Ho citato le brutture di Eusebio, di Mixter e di Levy ai danni di Ferrara, di Rae e di Senior; e le magnifiche edizioni di Smith e di Stuart Mill curate da Cannan e da Ashley. Le belle e ben curate edizioni dei classici economisti si vanno moltiplicando: Hollander continua la stupenda serie della Johns Hopkins; in Francia l’Hauser ripubblica Bodin, il Coornaert ristampa Vauban e il Le Branchu, I monetaristi del XVI secolo, tutti con criteri rigidissimi. È attesissima l’edizione di “tutto” Ricardo curata da Pietro Sraffa. L’edizione italiana di Dupuit curata da De Bernardi regge al confronto con le migliori ora citate e per talun rispetto le supera.

 

 

Ferrara merita una edizione nazionale.

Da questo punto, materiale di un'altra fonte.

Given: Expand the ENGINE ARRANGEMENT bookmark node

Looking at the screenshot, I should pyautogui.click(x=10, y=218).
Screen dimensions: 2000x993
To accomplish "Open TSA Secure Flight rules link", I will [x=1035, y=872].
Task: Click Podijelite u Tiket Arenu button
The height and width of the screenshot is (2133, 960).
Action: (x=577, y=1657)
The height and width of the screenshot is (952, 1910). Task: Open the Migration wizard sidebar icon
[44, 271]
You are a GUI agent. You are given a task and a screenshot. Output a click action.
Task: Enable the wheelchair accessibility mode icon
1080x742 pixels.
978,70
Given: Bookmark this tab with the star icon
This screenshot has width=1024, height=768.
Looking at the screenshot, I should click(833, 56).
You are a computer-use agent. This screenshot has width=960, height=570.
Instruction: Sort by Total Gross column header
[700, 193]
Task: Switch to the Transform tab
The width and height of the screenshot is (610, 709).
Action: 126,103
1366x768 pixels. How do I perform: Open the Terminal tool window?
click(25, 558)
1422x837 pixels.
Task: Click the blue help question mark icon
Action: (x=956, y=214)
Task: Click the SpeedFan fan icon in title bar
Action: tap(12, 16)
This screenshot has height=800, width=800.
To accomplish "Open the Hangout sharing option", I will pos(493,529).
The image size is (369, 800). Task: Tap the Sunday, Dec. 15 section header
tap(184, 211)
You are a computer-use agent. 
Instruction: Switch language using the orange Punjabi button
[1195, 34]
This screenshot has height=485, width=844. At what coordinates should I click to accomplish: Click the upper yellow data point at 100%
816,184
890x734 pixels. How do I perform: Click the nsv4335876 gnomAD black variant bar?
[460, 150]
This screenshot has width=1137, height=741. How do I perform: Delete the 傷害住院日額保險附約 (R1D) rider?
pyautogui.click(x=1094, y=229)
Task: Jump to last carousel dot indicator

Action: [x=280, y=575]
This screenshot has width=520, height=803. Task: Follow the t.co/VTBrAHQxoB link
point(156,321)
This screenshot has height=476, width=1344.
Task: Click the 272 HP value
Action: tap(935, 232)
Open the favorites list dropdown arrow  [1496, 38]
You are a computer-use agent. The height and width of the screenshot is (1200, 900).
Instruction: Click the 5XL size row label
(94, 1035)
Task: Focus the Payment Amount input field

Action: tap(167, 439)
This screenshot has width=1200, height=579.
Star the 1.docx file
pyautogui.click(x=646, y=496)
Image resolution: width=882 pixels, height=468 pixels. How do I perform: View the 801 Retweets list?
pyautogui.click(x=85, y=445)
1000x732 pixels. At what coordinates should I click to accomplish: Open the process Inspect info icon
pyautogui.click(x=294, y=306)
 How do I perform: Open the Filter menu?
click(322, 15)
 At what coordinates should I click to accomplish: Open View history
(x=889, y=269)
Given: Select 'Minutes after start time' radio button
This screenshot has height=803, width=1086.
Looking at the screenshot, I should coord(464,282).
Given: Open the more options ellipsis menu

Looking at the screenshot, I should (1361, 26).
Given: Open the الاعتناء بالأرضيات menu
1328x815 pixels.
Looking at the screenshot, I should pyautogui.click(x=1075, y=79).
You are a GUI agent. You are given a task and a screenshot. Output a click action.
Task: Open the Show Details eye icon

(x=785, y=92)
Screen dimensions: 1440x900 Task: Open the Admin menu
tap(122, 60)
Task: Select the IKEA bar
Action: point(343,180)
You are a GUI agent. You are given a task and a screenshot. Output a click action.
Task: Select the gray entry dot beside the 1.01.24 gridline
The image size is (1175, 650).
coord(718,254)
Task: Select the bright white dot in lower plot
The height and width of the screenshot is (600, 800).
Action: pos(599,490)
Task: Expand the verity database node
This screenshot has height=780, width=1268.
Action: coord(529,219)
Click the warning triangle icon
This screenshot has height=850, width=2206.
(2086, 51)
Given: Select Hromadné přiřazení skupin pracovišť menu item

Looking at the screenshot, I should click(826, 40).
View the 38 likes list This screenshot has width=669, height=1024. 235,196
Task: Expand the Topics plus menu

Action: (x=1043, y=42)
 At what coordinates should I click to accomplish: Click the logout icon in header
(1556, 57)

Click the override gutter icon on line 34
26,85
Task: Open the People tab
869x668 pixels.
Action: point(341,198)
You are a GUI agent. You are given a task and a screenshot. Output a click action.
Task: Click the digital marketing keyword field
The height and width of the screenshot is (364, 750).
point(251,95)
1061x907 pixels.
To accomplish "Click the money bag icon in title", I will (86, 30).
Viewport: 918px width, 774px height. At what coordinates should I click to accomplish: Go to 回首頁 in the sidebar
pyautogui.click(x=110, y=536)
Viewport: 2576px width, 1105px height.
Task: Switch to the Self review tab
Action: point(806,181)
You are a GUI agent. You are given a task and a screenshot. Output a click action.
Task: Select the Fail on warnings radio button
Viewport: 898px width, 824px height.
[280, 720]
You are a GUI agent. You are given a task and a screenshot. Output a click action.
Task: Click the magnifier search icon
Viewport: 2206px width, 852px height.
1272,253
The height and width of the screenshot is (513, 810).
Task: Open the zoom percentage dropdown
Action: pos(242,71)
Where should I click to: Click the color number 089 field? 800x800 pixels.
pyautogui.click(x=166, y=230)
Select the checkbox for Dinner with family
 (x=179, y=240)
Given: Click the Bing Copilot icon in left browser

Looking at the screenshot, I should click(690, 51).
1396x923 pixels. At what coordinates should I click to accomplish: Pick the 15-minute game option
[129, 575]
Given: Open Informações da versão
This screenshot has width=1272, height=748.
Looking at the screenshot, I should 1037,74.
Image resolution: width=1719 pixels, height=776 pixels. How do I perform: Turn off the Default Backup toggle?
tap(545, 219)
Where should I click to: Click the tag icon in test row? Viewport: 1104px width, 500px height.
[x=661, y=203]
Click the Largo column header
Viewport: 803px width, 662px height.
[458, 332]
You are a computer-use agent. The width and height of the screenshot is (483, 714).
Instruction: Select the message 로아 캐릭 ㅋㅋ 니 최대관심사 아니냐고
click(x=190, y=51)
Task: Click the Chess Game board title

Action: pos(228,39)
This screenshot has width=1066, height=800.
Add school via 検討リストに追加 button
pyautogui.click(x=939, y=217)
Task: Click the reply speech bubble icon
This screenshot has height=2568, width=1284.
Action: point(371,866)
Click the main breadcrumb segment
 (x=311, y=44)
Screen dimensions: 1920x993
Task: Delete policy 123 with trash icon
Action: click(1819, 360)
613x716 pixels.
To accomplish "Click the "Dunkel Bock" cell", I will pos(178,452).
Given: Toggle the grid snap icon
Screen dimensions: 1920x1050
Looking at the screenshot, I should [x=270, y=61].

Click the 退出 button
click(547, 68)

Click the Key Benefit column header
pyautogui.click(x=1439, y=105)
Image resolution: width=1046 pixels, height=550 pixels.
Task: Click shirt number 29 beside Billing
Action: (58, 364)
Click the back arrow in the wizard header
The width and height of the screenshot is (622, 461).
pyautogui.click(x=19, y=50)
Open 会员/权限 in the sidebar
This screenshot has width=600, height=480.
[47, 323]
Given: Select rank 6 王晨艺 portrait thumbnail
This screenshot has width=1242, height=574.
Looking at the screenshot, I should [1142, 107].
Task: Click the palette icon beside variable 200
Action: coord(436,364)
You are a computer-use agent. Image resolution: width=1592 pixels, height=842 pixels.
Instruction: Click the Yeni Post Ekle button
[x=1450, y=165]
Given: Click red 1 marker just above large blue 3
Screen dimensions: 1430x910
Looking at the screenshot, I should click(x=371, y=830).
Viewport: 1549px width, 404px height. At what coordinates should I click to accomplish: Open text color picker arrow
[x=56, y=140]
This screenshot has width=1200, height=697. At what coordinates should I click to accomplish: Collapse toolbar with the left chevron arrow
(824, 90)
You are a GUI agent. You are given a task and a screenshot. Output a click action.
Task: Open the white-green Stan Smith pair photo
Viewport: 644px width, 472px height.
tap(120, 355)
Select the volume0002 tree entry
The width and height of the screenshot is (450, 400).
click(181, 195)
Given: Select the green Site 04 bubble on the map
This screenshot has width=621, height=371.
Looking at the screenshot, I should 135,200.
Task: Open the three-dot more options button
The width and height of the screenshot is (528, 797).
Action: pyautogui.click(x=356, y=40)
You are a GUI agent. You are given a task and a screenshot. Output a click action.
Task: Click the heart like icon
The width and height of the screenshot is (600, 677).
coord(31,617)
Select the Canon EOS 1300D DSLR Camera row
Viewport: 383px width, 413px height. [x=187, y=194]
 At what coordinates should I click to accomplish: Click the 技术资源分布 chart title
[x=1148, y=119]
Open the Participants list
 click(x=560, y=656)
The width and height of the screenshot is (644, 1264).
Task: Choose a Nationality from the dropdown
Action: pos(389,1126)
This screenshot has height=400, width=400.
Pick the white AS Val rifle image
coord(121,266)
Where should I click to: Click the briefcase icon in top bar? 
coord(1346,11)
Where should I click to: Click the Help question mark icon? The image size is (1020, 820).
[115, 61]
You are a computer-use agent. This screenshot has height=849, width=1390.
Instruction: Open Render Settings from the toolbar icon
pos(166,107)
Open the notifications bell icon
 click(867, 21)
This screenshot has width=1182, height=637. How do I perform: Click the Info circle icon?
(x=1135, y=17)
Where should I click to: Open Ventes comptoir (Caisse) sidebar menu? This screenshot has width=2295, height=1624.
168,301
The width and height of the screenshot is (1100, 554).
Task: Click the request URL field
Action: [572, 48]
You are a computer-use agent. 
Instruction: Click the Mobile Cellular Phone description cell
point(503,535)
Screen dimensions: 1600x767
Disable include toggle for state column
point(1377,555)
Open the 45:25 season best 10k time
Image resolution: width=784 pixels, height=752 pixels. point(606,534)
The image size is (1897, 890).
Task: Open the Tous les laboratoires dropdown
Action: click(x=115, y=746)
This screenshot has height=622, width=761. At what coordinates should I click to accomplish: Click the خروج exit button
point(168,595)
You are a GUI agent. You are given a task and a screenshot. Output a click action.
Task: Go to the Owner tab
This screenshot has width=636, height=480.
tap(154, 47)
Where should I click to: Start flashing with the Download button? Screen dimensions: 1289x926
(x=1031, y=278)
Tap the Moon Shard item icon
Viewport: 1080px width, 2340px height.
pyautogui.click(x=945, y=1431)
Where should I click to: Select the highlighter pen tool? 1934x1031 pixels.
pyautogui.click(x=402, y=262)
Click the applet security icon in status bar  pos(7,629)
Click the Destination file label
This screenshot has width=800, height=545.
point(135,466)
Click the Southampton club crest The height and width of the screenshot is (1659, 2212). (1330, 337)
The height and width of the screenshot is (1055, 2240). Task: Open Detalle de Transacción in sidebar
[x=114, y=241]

Dopo aver faticato quasi quarant’anni a mettere insieme il limitato numero di suoi scritti sopra elencato, ho finito per reputare scarsissime le probabilità di giungere alla completezza, sia pure del solo materiale stampato in volumi o estratti separati; per tacere degli articoli di giornali e dell’inedito. Una edizione nazionale sarebbe degno monumento al maggiore economista italiano dell’epoca del risorgimento. Ma dovrebbe essere compiuta con rigido criterio e non dovrebbe consentire che nessuno senta poscia il bisogno di ricorrere ancora agli originali. Bisogno che è invece, mi dicono, sentito dagli studiosi di Rosmini. A che pro’ allora le edizioni nazionali? Per Mazzini, Garibaldi e Cavour sono in corso edizioni critiche che fanno onore al paese. Perché non un’edizione nazionale di “tutto” Ferrara?